At present, Mr. Sharma employs five members of staff in the ICE department. Each and every one of these employees is capable of installing ICE into a vehicle. Each employee is also rewarded a bonus each time that they successfully install a piece of equipment. In other words, they are paid a bonus based on price work. However, when a customer purchases an item there is no recognised procedure that books an installation for the equipment, nor is there a computerised receipt produced. Therefore, Mr. Sharma would like for me to produce a system to book installations and to produce receipts for the customer.
The only method that is used to create sales receipts and to book installations is a manual one. When a customer purchases an item they are given a default receipt, which the company purchase from a stationary retailer. If an installation is required then it is booked into a diary, manually.
On the 5th October I interviewed Mr. Sharma. Here is a brief summary of that interview.
Q. What does your company sell?
“Well we sell all sorts of electrical merchandise of the audio kind, like DJ equipment, disco lights, In-Car-Entertainment (ICE) and we also repair TV’s and Videos”.
Q. Do you have a computerised system?
“We do have a computer but it is very basic, and we don’t use it for the ICE department”.
Q. What’s the main use of the system?
“I wanted to use the computer to put all of my customers names and contact details and the items that they bought, but because of a lack of time and other commitments I haven’t been able to set up the computer to what I want it to do. We only really use it to type up letters to send out to customers and suppliers, but apart from that, no other business use is gained from the computer. A lot of the staff use it to go on the Internet to research about new products”.
Q. What would you want me to do then?
“Recently a customer, who I knew, came in with a sub woofer that he bought from the shop. The sub had a fault so we were going to return it to the manufacturer, under its manufacturer’s guarantee. When we return any items, we need a receipt to send with the item to prove that it was actually sold. But in this case, the customer had lost their receipt and I couldn’t find our copy, which made the situation a bit difficult. Fortunately, the manufacturers agreed to fix the sub, but basically I would like a system where I can keep receipts stored and retrieve them if a problem like this occurred again.

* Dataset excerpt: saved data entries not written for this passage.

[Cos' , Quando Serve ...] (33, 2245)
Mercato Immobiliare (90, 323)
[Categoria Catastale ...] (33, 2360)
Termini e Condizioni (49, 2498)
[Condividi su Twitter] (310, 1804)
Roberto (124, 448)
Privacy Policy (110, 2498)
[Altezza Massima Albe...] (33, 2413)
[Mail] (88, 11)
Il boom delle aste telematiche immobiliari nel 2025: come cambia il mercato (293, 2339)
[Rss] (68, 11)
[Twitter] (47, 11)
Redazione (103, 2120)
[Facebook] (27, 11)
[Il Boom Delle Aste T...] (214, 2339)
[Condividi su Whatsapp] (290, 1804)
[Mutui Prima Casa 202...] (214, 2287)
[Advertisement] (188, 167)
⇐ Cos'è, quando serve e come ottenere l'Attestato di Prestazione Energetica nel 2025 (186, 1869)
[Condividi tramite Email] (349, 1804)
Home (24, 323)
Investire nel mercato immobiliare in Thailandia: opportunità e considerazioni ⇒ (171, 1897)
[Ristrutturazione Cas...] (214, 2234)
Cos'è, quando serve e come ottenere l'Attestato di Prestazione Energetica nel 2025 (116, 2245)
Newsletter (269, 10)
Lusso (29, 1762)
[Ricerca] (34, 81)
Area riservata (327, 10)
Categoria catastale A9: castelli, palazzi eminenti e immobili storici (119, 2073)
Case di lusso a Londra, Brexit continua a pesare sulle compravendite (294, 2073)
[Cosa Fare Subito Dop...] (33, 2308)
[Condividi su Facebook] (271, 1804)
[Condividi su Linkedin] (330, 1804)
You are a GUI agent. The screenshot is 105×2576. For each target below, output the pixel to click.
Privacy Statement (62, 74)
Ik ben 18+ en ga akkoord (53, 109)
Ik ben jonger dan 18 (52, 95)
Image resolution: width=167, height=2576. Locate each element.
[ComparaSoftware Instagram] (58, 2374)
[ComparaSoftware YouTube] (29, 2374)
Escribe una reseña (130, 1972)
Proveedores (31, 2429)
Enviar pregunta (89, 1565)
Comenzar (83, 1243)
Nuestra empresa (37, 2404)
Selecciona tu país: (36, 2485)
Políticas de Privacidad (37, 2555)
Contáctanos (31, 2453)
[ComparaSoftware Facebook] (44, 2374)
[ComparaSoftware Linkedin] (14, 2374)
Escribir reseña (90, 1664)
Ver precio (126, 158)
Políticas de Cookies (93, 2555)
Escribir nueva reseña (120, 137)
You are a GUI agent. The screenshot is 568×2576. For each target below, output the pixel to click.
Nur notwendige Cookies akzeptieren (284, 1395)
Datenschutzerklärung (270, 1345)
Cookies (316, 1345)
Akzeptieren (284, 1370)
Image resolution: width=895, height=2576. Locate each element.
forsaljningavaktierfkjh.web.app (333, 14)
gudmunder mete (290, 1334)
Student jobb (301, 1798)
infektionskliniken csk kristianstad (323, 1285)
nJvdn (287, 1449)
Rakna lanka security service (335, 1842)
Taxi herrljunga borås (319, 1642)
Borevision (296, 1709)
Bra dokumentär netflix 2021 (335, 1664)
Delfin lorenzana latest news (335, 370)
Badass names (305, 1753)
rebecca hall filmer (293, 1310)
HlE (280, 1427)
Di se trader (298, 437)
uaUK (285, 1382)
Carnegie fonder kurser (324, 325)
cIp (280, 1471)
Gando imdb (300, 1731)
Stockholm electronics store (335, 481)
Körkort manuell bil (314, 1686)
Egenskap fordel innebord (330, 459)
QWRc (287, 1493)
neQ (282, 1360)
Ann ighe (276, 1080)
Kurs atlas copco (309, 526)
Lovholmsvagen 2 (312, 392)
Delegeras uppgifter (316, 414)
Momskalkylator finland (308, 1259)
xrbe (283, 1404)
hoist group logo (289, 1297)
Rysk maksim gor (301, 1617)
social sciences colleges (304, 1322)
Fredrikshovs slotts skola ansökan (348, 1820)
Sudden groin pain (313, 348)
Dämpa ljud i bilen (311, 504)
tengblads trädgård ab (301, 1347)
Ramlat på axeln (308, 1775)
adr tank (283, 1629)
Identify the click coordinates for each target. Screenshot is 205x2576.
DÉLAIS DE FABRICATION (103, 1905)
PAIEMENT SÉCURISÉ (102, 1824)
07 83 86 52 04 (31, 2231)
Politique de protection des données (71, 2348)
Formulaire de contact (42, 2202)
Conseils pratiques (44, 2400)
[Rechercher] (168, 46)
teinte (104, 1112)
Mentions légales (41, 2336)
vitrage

Similarly, a customer bought a head unit (car stereo) from us and had agreed an installation with one of my guys. When he came back after a couple of days nobody was aware that the installation was to take place, and on that day nobody was around to install the head unit. The customer booked the installation, which was supposed to be entered into the installations diary, but on this occasion it wasn’t, the customer only had a verbal agreement to install. Many problems could have occurred, such as not having anybody around to do the installation. A system that allows us to book installations through the computer, and then be able to print a sheet that tells us what installation is to be made that particular day, would be much appreciated”.
Q. What is the current procedure for the sales?
“The customer comes in, and chances are they know what they want. We then check the stock and if it is available we complete a receipt, and take a payment. Once the receipt is completed a copy is issued to the customer and we keep a copy ourselves. If an installation is required, we agree a date and the customer returns at that time. We don’t have any electronic form of sales or anything like that, it is all done manually”.